_WHAT TO WORK ON_:
Return a copy of every line in the data below that contains "screenshot".

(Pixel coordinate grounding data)
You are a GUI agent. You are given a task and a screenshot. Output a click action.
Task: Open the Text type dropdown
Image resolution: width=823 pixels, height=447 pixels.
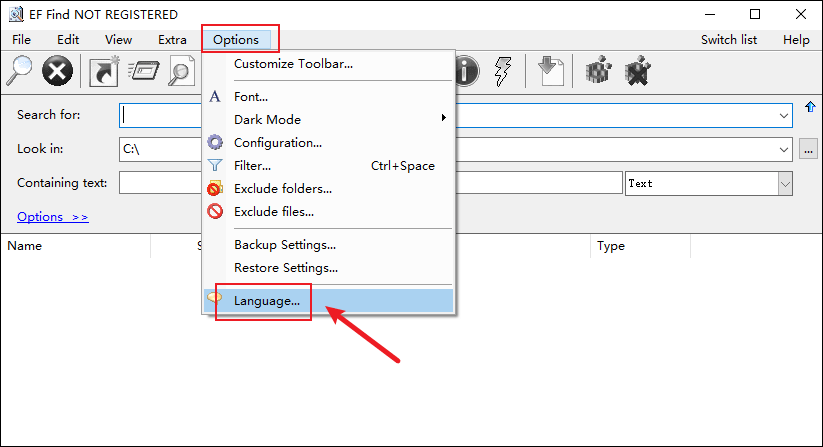click(785, 184)
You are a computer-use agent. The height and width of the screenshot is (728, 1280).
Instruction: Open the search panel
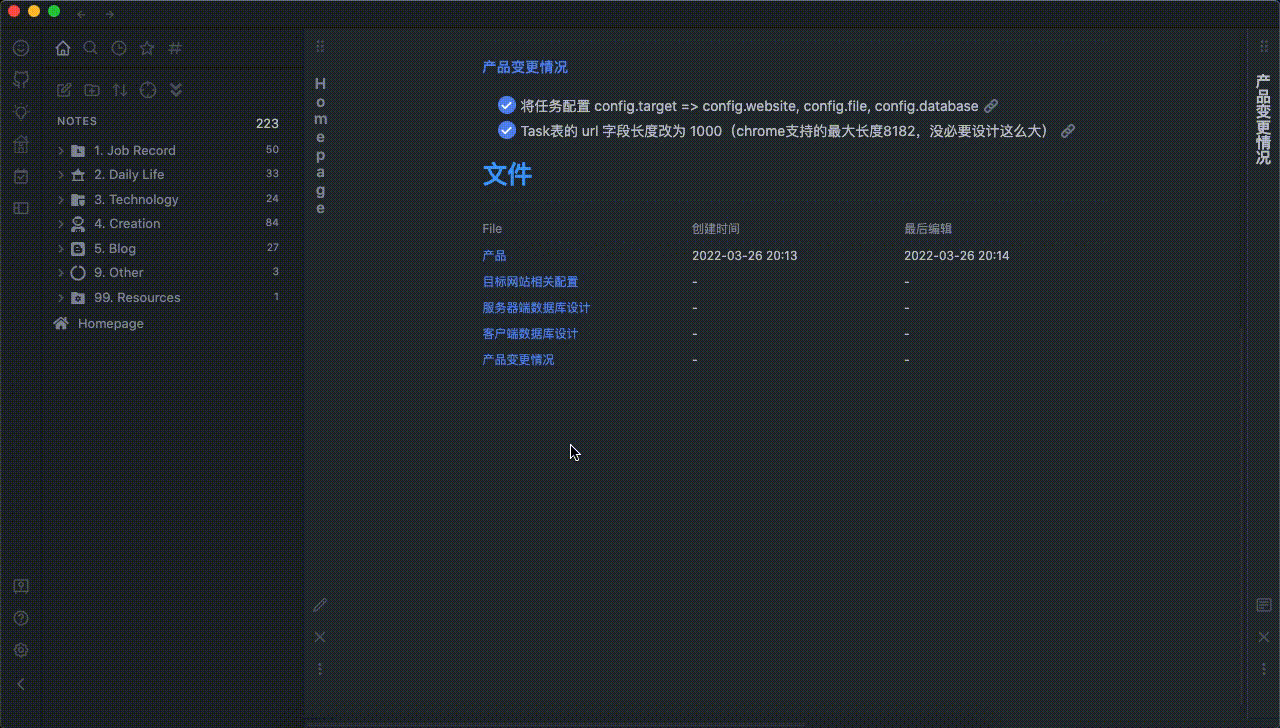coord(90,47)
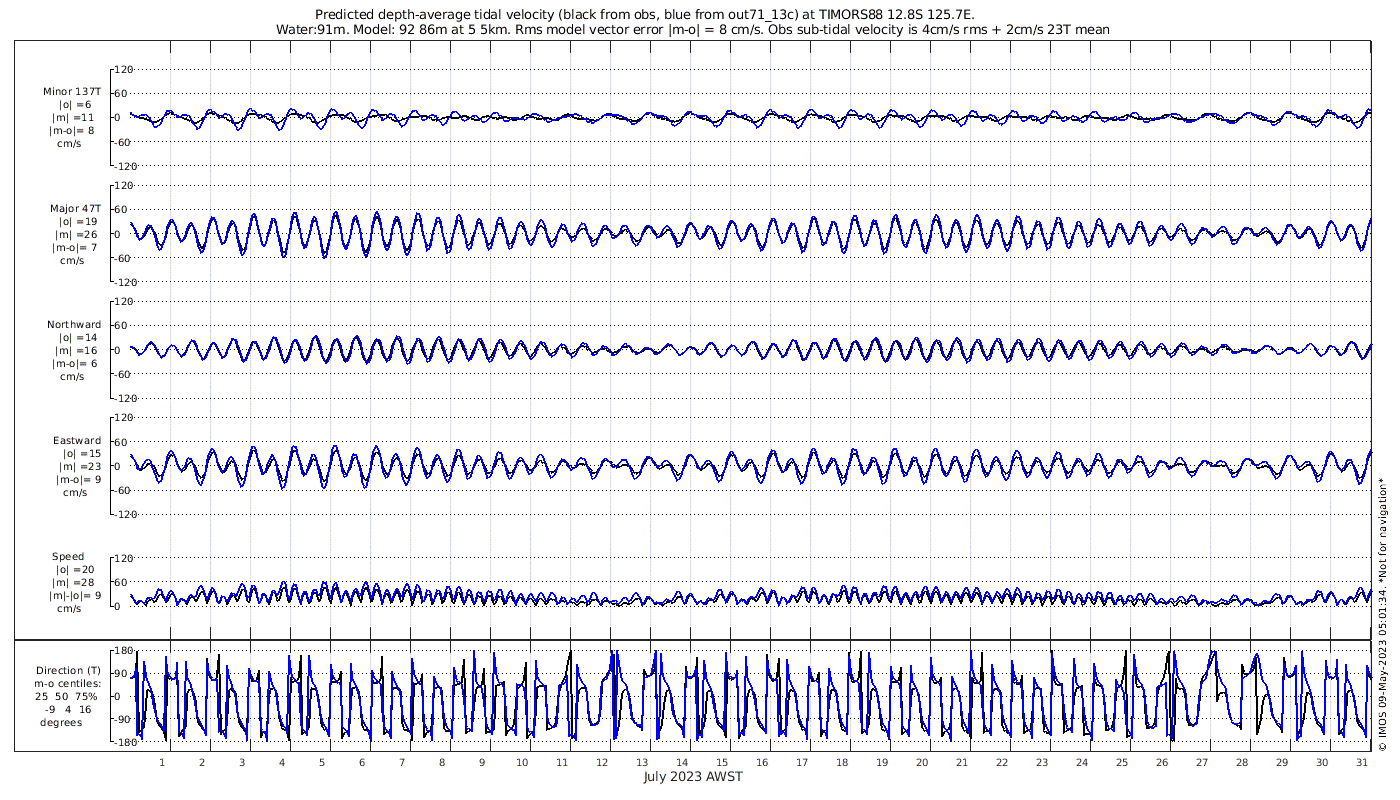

_FINAL ANSWER_:
You are a GUI agent. You are given a task and a screenshot. Output a click action.
You are a computer-use agent. The height and width of the screenshot is (728, 1280).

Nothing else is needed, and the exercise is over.